Я бил сумку до тех пор, пока мои кулаки не стали влажными. Такие острые жгущие ощущения ты получаешь тогда, когда твоя кожа лопается. Я сел вниз на скамью, уставившись на стены.
Я не чувствовал себя лучше.
Мой телефон моргнул, и я потянулся к нему.
Кэш: Ты трахаешься.
Я не трахаюсь.
Кэш: Я видел, как ты смотрел на неё.
Она сексуальная.
Кэш: Более того, ты знаешь об этом.
Ничего не произойдёт. Как дела в клубе?
Кэш: Скулёж по поводу уборки. Похмелье. Прошлой ночью была вечеринка до потери сознания.
Никаких новостей насчёт Ви?
Кэш: Видел одного из его парней в трущобах, рыщущего кругом.
Держи меня в курсе.
Он уже искал. Это хорошо. Чем раньше он прочешет территорию, тем лучше. Никто не видел её. Он будет двигаться дальше.
Не то, чтобы он прекратит её поиски. Она важна. Я не знаю почему, но она имеет большое значение. И, возможно, она даже и не знала, почему имеет такую важность, но я собираюсь удостовериться в этом.

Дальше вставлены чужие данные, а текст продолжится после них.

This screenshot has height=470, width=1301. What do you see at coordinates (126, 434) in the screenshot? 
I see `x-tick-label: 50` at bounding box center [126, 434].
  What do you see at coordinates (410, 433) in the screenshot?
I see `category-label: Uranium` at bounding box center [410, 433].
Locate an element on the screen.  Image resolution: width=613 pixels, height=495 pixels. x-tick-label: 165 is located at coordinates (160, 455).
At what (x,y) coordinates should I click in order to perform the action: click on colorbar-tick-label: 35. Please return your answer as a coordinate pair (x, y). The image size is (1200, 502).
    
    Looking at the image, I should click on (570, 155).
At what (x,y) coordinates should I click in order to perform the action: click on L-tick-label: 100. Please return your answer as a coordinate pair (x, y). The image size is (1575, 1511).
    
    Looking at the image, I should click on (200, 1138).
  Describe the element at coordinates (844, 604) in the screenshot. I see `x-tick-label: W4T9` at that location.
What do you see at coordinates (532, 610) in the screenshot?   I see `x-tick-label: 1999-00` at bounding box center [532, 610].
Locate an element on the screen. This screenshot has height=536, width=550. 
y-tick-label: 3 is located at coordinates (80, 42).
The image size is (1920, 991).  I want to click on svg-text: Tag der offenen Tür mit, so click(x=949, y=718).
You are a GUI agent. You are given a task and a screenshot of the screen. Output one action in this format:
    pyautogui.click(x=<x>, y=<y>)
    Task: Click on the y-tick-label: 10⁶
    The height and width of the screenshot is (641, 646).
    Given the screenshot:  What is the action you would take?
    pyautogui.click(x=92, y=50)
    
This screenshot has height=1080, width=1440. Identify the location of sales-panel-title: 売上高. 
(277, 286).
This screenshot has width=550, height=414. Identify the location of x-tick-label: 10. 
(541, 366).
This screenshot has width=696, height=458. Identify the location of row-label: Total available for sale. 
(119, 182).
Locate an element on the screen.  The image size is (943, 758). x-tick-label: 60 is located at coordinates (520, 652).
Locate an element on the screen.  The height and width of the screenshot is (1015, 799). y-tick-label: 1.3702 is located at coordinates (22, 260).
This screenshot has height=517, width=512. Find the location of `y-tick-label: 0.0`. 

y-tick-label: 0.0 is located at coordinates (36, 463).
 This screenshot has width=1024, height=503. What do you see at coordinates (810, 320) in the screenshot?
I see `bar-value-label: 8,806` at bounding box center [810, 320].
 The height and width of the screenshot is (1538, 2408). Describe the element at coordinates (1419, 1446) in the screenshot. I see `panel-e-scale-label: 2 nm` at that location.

Она больше не будет скрывать всё это дерьмо от меня.
Глава 9
Саммер
Я слышу звук, стук и звон ударяющихся друг о друга цепей. Я видела предостаточно фильмов, чтобы правильно истолковать этот звук. Боксёрская груша. У него есть боксёрская груша. Я слушаю, меня настигает какой-то странный нездоровый юмор, и я борюсь с собой, чтобы не рассмеяться. Потому что он настолько извращённый, чтобы даже просто думать об этом.
У него в подвале есть боксёрская груша. Я сама была боксёрской грушей в подвале.
Что со мной не так?
Затем, всё прекратилось так же внезапно, как и началось, и я слышу как его ноги, обутые в ботинки, топают по ступеням, и дверь в подвал с грохотом закрывается.
Злой.
Даже его шаги в холле звучат зло.
Я обхожу кровать кругом, чтобы сохранить между нами дистанцию, моё сердце взлетает к моему горлу. Потому что я знаю, что он идёт. Он идёт, и он зол.
Он шагает в дверной проём, его волосы влажные от пота, его руки сжаты в кулаки, его плечи напряжены. Его взгляд падает на меня. И после этого... его гнев, кажется, улетучивается. Его плечи расслабились, кулаки разжались, его взгляд немного печальный.
– Иисус, – говорит он на выдохе. Он роняет свою голову, рукой он проводит по бровям, прежде чем его глаза вновь смотрят на меня. – Я не собирался причинить тебе вред, детка, – говорит он, его голос мягкий. – Никогда, ты поняла меня? – спрашивает он, делая шаг в комнату. Я чувствую, как отступаю назад, и вижу, как он вздрагивает. – Детка, посмотри мне в глаза, – приказывает он, и я поднимаю свой взгляд на него. – Пока я рядом, никто и никогда не причинит тебе вреда, поняла?
Именно это он и имеет в виду.
Он даже не знает меня, но хочет быть уверен, что это никогда не случится. И я верю ему.
– Хорошо.
– Хорошо, – отвечает он кивая. – Я собираюсь принять душ, а потом мы поговорим. Ты должна всё рассказать, понятно?
Дерьмо.
Он знает, что я обманываю его.
Он знает и не позволит, чтобы это сошло мне с рук.
– Да, – отвечаю я, кивая, хотя внутри себя знаю, что этого не произойдёт.
Я не могу допустить этого. Это подвергнет меня опасности. И мой отец будет в зоне риска.
– Дай мне десять минут, – говорит он, а затем выходит. Не прошло и десяти секунд, и я слышу, как заработал душ.
Я поворачиваюсь, хватаю толстовку с кровати и накидываю на себя. У меня нет обуви. Но с этим я ничего не могу поделать. Я снимаю с себя носки, запихиваю их в карман своей толстовки и крадусь по коридору, вздрагивая каждый раз, когда скрипит половица. Я добираюсь до входной двери, открываю её и выскальзываю наружу, прикрыв её настолько тихо, насколько это возможно.
Затем я бегу.
Поле кажется бесконечным. Прогулка не казалась такой уж страшной. Но опять-таки, я собиралась совершить её пешком. Здесь был, по крайней мере, целый акр. Но я вижу ворота. Моё сердце гулко колотится в груди. Отчасти от бега, а отчасти... ладно... от очень сильного чувства, что я поступаю неправильно. Это нехороший план.